Directions — Within the entries below, find the portion that opens with the line containing "Image resolution: width=1270" and closes with the line containing "The height and width of the screenshot is (577, 1280).". Retype that portion exactly and only.

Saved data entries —
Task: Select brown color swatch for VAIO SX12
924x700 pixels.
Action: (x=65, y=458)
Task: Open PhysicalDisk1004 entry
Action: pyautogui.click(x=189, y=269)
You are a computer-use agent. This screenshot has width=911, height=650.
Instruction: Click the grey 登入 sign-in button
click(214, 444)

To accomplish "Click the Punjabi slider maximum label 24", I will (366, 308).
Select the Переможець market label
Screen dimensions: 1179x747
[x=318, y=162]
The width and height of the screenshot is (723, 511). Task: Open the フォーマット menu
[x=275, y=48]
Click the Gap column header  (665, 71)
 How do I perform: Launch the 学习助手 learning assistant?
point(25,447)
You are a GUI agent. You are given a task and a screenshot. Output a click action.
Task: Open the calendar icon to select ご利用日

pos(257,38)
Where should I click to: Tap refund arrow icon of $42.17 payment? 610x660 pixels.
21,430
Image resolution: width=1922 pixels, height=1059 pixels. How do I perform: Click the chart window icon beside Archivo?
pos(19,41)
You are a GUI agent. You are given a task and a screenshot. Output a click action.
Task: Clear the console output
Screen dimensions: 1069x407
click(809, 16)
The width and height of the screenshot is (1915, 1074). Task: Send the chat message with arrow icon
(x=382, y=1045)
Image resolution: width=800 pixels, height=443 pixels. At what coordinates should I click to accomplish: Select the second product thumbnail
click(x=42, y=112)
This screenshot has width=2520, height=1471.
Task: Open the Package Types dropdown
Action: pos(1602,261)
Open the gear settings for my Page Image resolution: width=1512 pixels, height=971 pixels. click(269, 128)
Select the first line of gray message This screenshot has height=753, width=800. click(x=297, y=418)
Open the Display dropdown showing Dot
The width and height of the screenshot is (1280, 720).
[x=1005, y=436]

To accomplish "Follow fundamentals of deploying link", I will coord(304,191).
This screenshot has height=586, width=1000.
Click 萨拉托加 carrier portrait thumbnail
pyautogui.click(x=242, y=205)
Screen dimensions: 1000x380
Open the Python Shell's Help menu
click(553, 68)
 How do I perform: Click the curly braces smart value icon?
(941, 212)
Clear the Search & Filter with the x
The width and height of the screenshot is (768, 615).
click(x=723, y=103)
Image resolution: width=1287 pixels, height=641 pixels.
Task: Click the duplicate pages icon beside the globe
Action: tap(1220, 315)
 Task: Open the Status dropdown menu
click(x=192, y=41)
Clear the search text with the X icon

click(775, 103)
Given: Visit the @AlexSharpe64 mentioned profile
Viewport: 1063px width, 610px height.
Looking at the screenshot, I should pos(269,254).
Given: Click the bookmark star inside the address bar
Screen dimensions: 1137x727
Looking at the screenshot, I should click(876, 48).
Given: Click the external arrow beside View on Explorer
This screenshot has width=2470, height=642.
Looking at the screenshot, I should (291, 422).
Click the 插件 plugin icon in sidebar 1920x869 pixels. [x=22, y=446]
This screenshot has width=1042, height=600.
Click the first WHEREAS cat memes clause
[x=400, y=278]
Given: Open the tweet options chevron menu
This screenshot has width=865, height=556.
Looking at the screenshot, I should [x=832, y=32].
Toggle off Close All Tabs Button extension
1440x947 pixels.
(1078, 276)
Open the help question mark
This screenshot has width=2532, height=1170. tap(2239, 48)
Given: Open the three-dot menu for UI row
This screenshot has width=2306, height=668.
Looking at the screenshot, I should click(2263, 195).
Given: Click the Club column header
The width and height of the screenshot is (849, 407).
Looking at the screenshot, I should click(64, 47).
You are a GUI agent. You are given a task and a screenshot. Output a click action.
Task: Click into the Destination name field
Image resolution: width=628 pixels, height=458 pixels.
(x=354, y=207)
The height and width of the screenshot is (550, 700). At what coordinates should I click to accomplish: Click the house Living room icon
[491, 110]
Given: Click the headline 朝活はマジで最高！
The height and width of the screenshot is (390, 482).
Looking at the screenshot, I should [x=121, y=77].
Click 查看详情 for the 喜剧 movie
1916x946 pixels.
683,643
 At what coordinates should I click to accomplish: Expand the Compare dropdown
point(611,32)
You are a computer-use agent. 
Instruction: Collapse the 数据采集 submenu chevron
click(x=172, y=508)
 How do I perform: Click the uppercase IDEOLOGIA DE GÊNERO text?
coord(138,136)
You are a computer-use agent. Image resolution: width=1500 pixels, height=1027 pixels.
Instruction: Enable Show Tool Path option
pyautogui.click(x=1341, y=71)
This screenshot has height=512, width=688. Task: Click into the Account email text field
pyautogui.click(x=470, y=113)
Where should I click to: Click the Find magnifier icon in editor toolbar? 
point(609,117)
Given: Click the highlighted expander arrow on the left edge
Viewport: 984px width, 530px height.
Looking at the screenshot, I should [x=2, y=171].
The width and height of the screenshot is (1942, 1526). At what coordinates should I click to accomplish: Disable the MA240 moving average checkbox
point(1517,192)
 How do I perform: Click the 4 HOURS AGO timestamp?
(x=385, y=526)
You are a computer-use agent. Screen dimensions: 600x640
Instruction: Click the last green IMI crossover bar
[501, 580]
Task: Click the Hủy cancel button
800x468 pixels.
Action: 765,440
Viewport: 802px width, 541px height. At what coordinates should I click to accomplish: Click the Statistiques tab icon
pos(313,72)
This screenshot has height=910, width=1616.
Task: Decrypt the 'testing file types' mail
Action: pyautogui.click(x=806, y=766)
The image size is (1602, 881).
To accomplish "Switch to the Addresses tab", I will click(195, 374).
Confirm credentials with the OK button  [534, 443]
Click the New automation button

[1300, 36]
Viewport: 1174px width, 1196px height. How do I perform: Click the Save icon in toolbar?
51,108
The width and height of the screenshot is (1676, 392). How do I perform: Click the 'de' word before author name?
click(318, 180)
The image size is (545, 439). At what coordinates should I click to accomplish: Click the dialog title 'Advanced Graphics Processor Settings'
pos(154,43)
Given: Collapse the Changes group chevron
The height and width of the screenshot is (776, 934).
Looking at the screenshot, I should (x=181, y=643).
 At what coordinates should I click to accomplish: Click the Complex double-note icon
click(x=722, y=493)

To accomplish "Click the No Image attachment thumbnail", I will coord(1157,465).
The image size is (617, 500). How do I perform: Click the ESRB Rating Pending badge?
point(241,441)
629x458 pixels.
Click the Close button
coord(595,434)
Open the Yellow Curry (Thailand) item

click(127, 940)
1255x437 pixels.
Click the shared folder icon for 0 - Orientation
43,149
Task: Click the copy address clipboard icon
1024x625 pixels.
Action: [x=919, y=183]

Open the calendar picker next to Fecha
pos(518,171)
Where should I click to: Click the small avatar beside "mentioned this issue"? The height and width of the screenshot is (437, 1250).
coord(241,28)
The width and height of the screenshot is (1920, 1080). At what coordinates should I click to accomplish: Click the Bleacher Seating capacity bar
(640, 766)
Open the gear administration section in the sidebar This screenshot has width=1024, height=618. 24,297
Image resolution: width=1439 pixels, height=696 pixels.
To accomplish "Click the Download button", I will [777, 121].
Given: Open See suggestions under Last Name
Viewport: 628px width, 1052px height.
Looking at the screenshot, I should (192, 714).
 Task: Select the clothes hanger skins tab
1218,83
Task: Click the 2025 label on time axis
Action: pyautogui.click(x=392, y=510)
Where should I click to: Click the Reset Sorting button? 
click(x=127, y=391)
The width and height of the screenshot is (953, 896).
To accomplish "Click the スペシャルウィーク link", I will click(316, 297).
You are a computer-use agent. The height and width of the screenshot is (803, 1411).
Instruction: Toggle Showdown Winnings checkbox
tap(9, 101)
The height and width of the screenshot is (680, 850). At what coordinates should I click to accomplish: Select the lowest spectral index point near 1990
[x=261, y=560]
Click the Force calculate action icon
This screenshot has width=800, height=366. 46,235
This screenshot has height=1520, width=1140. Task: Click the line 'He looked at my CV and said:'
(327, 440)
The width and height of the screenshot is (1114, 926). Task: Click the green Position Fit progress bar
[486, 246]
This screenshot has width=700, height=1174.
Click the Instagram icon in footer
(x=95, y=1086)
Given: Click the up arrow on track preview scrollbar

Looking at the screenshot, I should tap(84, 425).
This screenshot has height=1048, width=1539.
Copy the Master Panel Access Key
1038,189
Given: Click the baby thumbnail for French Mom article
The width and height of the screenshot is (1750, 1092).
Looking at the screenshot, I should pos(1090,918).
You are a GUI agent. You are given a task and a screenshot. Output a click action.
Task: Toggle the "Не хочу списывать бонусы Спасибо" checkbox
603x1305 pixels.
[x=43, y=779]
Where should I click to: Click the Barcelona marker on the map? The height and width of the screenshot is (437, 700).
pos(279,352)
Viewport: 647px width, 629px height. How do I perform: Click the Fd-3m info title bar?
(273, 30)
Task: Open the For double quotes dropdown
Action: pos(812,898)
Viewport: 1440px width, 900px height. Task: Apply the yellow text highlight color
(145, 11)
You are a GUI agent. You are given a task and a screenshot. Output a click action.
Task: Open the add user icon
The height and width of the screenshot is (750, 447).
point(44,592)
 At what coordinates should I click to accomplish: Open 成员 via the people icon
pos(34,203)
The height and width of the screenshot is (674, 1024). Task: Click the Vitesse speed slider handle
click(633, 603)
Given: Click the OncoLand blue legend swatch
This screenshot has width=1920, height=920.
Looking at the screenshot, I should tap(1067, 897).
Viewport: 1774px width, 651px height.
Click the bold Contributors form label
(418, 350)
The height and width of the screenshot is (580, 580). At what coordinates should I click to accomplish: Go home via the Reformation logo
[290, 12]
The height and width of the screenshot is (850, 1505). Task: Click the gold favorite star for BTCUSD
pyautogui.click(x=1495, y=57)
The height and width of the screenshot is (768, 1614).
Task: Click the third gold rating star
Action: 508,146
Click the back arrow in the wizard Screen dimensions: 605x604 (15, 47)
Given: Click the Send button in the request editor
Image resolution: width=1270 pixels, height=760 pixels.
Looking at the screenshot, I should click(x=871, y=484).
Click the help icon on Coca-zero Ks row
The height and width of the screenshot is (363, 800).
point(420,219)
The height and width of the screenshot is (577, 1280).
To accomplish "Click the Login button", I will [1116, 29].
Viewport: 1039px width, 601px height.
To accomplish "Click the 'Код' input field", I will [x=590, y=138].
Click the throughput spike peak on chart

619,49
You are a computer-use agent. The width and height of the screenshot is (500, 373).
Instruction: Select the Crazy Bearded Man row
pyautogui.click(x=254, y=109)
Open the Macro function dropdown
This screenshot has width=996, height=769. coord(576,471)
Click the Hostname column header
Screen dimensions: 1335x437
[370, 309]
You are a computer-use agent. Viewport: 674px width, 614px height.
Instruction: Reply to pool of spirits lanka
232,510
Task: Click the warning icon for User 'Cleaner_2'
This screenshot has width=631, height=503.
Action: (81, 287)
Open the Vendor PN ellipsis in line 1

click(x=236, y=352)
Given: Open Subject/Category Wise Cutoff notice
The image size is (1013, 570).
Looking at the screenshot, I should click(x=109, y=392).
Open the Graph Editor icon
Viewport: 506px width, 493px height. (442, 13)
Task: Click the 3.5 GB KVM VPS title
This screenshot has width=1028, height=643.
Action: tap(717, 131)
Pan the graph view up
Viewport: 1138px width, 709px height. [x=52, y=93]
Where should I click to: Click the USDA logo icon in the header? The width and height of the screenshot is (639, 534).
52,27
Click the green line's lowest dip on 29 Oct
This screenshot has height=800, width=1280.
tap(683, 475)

Result of the task —
Image resolution: width=1270 pixels, height=760 pixels.
Looking at the screenshot, I should click(x=871, y=484).
Click the help icon on Coca-zero Ks row
The height and width of the screenshot is (363, 800).
point(420,219)
The height and width of the screenshot is (577, 1280).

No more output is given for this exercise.